» **节选文本**
- - - -
下面是查询,使用该查询通过“ CREATE TABLE segmentation AS”语句创建表。
-- EXPLAIN
CREATE table segment as
WITH base AS (
SELECT DISTINCT first_value(customer_first_name || ' ' || customer_last_name)
OVER (
PARTITION BY customer_email
ORDER BY (customer_first_name ISNULL AND customer_last_name ISNULL),
created_at_order DESC NULLS LAST ) AS name,
customer_email,
first_value(customer_first_name)
OVER (
PARTITION BY customer_email
ORDER BY customer_first_name ISNULL,
created_at_order DESC NULLS LAST ) AS first_name,
first_value(customer_last_name)
OVER (
PARTITION BY customer_email
ORDER BY customer_last_name ISNULL,
created_at_order DESC NULLS LAST ) AS last_name,
store_id,
first_value(customer_group_name)
OVER (
PARTITION BY customer_email
ORDER BY customer_group_name ISNULL,
created_at_order DESC NULLS LAST ) AS customer_group,
order_id,
cat_level_1_name,
cat_level_2_name,
cat_level_3_name,
item_sku,
product_name_sku,
shipping_country_id,
default_channel_grouping,
first_order_of_customer,
created_at_order,
order_subtotal_net_after_discount,
row_number,
customer_city
,order_number
,row_number() OVER(PARTITION BY customer_email ORDER BY created_at_order DESC) as last_no
FROM ol.cube
--WHERE order_state_1 != 'canceled' AND order_state_1 != 'pending_payment'
),
last_order_top_value AS (
WITH last_order AS (
SELECT customer_id,
last_value(order_id)
- - - -
» **数据摘录**
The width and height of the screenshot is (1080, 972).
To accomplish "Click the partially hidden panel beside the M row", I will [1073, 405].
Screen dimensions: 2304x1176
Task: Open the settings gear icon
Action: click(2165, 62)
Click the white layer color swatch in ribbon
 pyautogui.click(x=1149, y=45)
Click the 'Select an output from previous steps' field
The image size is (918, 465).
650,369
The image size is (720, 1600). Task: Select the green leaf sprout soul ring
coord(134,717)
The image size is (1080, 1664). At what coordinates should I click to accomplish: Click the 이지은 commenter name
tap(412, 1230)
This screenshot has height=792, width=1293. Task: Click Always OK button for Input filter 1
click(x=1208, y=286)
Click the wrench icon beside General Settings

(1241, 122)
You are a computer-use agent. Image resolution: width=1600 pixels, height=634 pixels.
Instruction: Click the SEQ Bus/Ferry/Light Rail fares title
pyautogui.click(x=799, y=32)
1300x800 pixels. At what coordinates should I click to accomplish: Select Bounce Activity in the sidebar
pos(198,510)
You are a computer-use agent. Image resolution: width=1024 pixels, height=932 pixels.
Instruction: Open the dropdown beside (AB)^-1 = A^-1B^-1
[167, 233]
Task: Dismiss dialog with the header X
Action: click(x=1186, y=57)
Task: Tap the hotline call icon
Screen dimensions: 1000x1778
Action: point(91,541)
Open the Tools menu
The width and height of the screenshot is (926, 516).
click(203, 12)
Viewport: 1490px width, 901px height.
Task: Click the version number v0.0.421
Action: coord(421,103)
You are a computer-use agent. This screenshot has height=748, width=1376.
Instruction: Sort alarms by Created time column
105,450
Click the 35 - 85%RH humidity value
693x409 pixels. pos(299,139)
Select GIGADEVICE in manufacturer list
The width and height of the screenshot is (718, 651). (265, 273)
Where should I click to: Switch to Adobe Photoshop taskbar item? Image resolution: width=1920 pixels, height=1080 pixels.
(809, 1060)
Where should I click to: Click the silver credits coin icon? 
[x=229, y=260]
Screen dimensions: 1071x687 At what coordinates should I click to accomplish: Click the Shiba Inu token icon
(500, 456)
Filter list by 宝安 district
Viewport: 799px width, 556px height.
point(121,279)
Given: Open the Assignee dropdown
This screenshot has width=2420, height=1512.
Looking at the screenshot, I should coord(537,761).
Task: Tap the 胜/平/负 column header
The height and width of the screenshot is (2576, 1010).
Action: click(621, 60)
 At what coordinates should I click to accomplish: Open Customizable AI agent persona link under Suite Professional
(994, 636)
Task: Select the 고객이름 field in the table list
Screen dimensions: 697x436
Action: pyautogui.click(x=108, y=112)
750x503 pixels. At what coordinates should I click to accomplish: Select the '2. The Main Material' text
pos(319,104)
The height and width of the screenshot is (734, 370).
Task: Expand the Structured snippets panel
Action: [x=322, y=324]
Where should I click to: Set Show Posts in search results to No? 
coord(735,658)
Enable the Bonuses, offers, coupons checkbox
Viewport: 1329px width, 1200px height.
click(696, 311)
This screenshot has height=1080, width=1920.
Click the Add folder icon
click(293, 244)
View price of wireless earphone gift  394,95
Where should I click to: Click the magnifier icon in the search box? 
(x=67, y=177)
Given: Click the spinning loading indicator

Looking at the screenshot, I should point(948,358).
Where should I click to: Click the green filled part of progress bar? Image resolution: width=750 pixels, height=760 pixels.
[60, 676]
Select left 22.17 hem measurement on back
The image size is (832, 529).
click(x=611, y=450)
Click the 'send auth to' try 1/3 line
- - - -
» **必做任务**
1. 请把记录中从包含“This screenshot has height=792, width=1293.”的那一行开始、一直到包含“(809, 1060)”的那一行为止的各行原样返回，首尾两行都要包括在内。
2. 请从这段建表 SQL 查询显示的最后一行之后接着往下续写。

» **输出结果**
1.
This screenshot has height=792, width=1293. Task: Click Always OK button for Input filter 1
click(x=1208, y=286)
Click the wrench icon beside General Settings

(1241, 122)
You are a computer-use agent. Image resolution: width=1600 pixels, height=634 pixels.
Instruction: Click the SEQ Bus/Ferry/Light Rail fares title
pyautogui.click(x=799, y=32)
1300x800 pixels. At what coordinates should I click to accomplish: Select Bounce Activity in the sidebar
pos(198,510)
You are a computer-use agent. Image resolution: width=1024 pixels, height=932 pixels.
Instruction: Open the dropdown beside (AB)^-1 = A^-1B^-1
[167, 233]
Task: Dismiss dialog with the header X
Action: click(x=1186, y=57)
Task: Tap the hotline call icon
Screen dimensions: 1000x1778
Action: point(91,541)
Open the Tools menu
The width and height of the screenshot is (926, 516).
click(203, 12)
Viewport: 1490px width, 901px height.
Task: Click the version number v0.0.421
Action: coord(421,103)
You are a computer-use agent. This screenshot has height=748, width=1376.
Instruction: Sort alarms by Created time column
105,450
Click the 35 - 85%RH humidity value
693x409 pixels. pos(299,139)
Select GIGADEVICE in manufacturer list
The width and height of the screenshot is (718, 651). (265, 273)
Where should I click to: Switch to Adobe Photoshop taskbar item? Image resolution: width=1920 pixels, height=1080 pixels.
(809, 1060)

2.
OVER (
PARTITION BY customer_email
ORDER BY created_at_order
ROWS BETWEEN UNBOUNDED PRECEDING AND UNBOUNDED FOLLOWING ) AS last_order,
order_id,
row_number()
OVER (
PARTITION BY customer_email
ORDER BY created_at_order ) AS rn,
created_at_order,
customer_email
FROM ol.orders
),
cat_url AS (
SELECT category_id,
store_id,
request_path
FROM dl_magento.core_url_rewrite
WHERE id_path LIKE '%category%'
),
prod_url AS (
SELECT product_id,
store_id,
request_path AS request_path
FROM dl_magento.core_url_rewrite
WHERE id_path LIKE '%product%'
AND category_id IS NULL
),
base AS (
SELECT lo.customer_id,
lo.order_id,
lo.customer_email,
i.item_id,
p.product_id,
i.row_amount_minus_discount_order AS amount,
max(i.row_amount_minus_discount_order)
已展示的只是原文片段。